ПИСЬМО ТАСМАНСКОГО ВОЛКА


   Здравствуй, Дорогой Товарищ по Несчастью!

   Несмотря на то, что это копия с копии с копии чистого черновика того, что я хотел бы тебе сказать, я решил написать тебе. Хотя, ты, конечно, знаешь, что пишу я себе, ведь «я» гораздо дальше от меня, чем «ты». А потому только ты читаешь это, ведь до меня это дойдёт ещё не скоро.

   Имея глупую привычку быть умным, любя наблюдать себя понимающим, ты решаешь однажды видеть знаки. Ты наблюдаешь их и толкуешь, и тебе это нравится. Но ты не понимаешь их. Кто-то в тебе старается не понимать их. И ты ещё не понял себя наблюдающим. И возможно только поэтому и только до тех пор – пока ты не понял – тебе это нравится.

   Мир никогда тебе не навязывается. Напротив. Если ты решил узнать его, понять по-настоящему, он вечно останавливает тебя. Он всячески старается оберечь тебя от себя. Он даёт тебе множество радостей, он старается обмануть тебя видимостями, он придумывает себя для тебя. Он делает это из самых лучших побуждений. И до каких-то пор ему хорошо это удаётся. Удаётся пугать тебя и уговаривать. Ты спрашиваешь разрешения поиграть с ним, но он останавливает тебя, противится так и этак, сам старательно играет для тебя драму чувств. Делает всё что угодно, только бы отвлечь тебя от принятого решения. Которое и не решение вовсе, а как раз твоя игра в это решение. Озорная игра слепого ребёнка, не могущего знать полноты ужаса зрения.

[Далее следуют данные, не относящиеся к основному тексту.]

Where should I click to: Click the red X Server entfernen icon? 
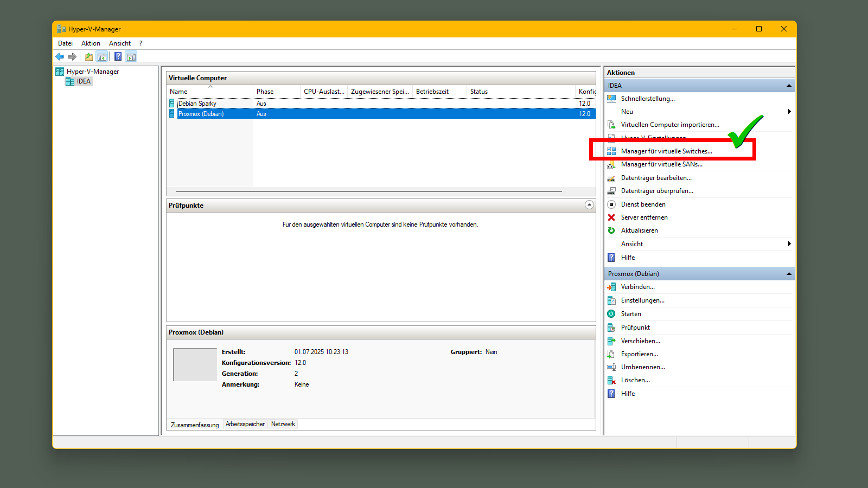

   Мир до последнего прячется, маскируется формами, скрывается в редких ночных огнях осени.
   Ну, чего же ты хотел узнать? Что хотел увидеть?
   Смотри, огни чуть плывут, а в гравии под ногами поблёскивает чуть больше чем обычно всех сокровищ мира – довольно тебе этого?
   На, тихо полюбуйся тем, что ты мертвец с белым лицом, заиндевевший мертвец, пылающий под ледяным фонарём – довольно ли тебе этого?
   Чувствуешь, ты сухое от времени, твёрдое копьё, бесконечно летящее в цель. И хоть ты ещё скорее не чувствуешь этого, а только придумал это – этого уже может быть вполне достаточно.
   Вот мёртвый пьяный Парис просит тебя рассудить, какая из трёх теней танцует лучше. Тени смеются, а ты не смотришь на них. Ты рад тому, что не чувствуешь вины за то, что Парис тоже мёртв – многим этого уже более чем достаточно.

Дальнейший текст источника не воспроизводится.